We browsed through the whole cold, sodden mess in less than
an hour. Yes, I’ve lived in Oregon for
32 years—more than half my life. But I’m
a born and bred Midwesterner, and rain just does not say “Christmas” to me.
So we retrieved the van from the downtown parking garage and
headed out of downtown…to the mall. I wonder
if anyone else who did a multi-year stint as an employee at a shopping mall finds,
as I do, that the mall is still the place to get an instant infusion of
Christmas spirit.
I don’t hang out at malls much anymore. Living in the sticks as we do, it is a
40-minute drive to get to any mall.
That, plus dwindling finances and basic “stuff overload” have made
visits to the mall little more than once or twice yearly affairs.
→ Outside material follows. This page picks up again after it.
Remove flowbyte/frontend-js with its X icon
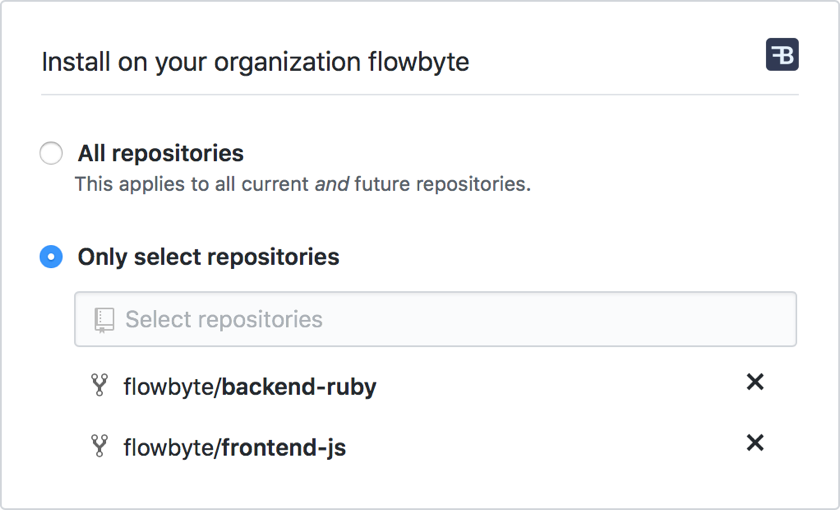pos(755,443)
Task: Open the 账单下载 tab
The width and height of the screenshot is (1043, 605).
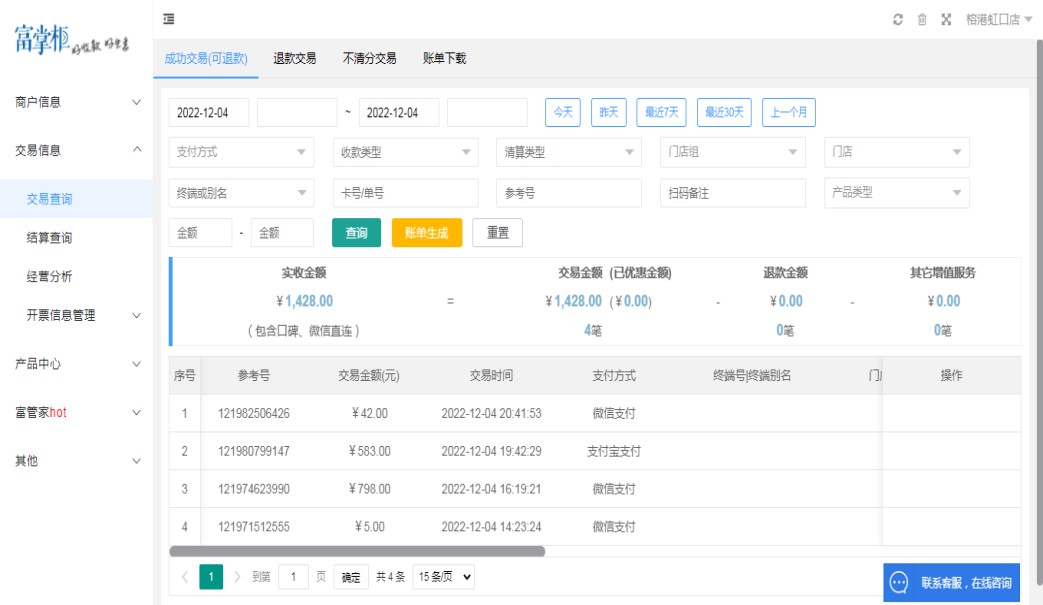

But I was determined to shop, and the yucky weather drove us
out of the market and into the mall.
And, of all places, we ended up at Sears. I’ll confess, when I DO go to a shopping
mall, Sears is never at the top of my list of stores to visit. Poor old Sears,
Roebuck and Co. went out of style decades ago. It’s more of a relic than a
legitimate retail destination nowadays.
Sears has spent the last thirty years trying to reinvent itself to keep
up with rapidly morphing retail trends; and, for the most part, failing
dismally. It has never quite been able
to cut ties to all the many and diverse product lines it carries…never been
able to streamline into a sleek, stark 21st-century retailer. It’s still just a big, clunky department
store; a jack of all trades, but master of none.
But, you know—these days, I find myself more attracted to relics
than repelled by them; possibly because I am one myself. Wandering around Sears yesterday, I was oddly
comforted. I had this sense of coming
home to a place I knew, of tapping in to a retail concept that had served me well
for decades, before the whole world revved up and went technical, trendy, pop
culture and electronic.
I felt that Sears was just out of step enough to appeal to
someone like me—an aging baby boomer who does try to keep up with the tech and
the pop, but finds it more and more…exhausting.
It was as if Sears had …waited for me.
And if the powers that be at Sears ever read this, they
would be horrified. Because the world
does not revolve around us Boomers any more.
We are to be written off, or tolerated, or blamed. To Madison Avenue, we’re invisible…certainly
not a market anyone desires to court, much less cater to. I can just imagine what the reaction would be
at Sears headquarters if I wrote them a nice letter about how much I appreciated
their store because it reminded me of happy Christmas shopping trips of forty
years ago! They’d fire…everybody.
Be that as it may, I’ll just quietly thank a musty old
retailer for providing me with some comfort and joy this season.